Anche nei confronti della stizza del secondo figlio il padre usa sovrabbondanza di misericordia: esce di casa, lo va a cercare, lo supplica, ascolta quel che gli dice, gli risponde con dolcezza invitandolo a considerare le cose diversamente… Eppure…
La sovrabbondanza dell’amore di Dio che «tutti ha chiuso nel peccato, per usare a tutti misericordia» non viene accolta come dono, anzi viene derisa e spesso, proprio chi pensa di essere credente (il figlio maggiore, i farisei, gli scribi, ciascuno di noi…) la considera inopportuna, se non addirittura ingiusta e segno di debolezza.

Papa Francesco ci ricorda che «dinanzi alla gravità del peccato, Dio risponde con la pienezza del perdono. La misericordia sarà sempre più grande di ogni peccato, e nessuno può porre un limite all’amore di Dio che perdona».

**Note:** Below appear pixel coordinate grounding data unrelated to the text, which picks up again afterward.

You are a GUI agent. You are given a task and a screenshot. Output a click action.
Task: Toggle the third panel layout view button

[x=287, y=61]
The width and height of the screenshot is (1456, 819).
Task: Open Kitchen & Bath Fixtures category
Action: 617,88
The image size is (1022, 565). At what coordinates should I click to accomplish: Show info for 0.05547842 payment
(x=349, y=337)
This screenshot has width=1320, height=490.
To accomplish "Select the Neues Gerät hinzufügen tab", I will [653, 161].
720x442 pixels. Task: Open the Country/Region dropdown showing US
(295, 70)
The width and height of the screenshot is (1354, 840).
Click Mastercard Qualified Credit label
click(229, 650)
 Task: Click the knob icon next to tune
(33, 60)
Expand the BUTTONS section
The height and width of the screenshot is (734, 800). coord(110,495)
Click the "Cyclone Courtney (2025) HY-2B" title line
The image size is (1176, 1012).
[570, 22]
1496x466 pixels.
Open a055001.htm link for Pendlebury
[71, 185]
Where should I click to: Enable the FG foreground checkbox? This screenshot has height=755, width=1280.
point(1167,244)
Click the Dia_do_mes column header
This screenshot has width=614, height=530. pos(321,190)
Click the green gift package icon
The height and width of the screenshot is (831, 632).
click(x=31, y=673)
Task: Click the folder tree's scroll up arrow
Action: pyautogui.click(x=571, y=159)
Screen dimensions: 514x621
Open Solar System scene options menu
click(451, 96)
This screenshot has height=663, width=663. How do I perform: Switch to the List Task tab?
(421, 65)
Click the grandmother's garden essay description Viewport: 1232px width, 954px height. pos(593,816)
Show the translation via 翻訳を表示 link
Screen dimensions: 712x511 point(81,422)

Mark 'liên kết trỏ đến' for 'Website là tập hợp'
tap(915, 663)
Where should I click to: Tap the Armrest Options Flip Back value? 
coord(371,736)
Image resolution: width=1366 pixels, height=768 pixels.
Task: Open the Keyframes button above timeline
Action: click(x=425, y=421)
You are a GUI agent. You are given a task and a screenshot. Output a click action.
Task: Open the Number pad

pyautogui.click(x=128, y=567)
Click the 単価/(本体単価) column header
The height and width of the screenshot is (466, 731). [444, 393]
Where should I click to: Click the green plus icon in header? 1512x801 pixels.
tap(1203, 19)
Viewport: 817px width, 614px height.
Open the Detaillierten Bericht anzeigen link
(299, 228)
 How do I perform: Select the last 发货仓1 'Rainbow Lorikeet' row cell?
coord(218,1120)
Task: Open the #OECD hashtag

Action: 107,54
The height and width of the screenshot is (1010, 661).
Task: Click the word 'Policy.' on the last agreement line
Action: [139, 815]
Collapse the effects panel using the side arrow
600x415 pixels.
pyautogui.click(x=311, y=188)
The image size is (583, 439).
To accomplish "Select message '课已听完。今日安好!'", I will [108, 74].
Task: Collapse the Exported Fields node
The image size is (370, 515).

Il secondo figlio capirà e farà suo lo spirito che anima il cuore del padre? Rientrerà in casa? E il figlio più giovane rimarrà a casa o scapperà ancora? Avrà un atteggiamento grato? Avrà imparato come vivere? I due fratelli torneranno a parlarsi? Gesù lascia il finale aperto… Che voglia forse dirci che il finale dipende da ciascuno di noi?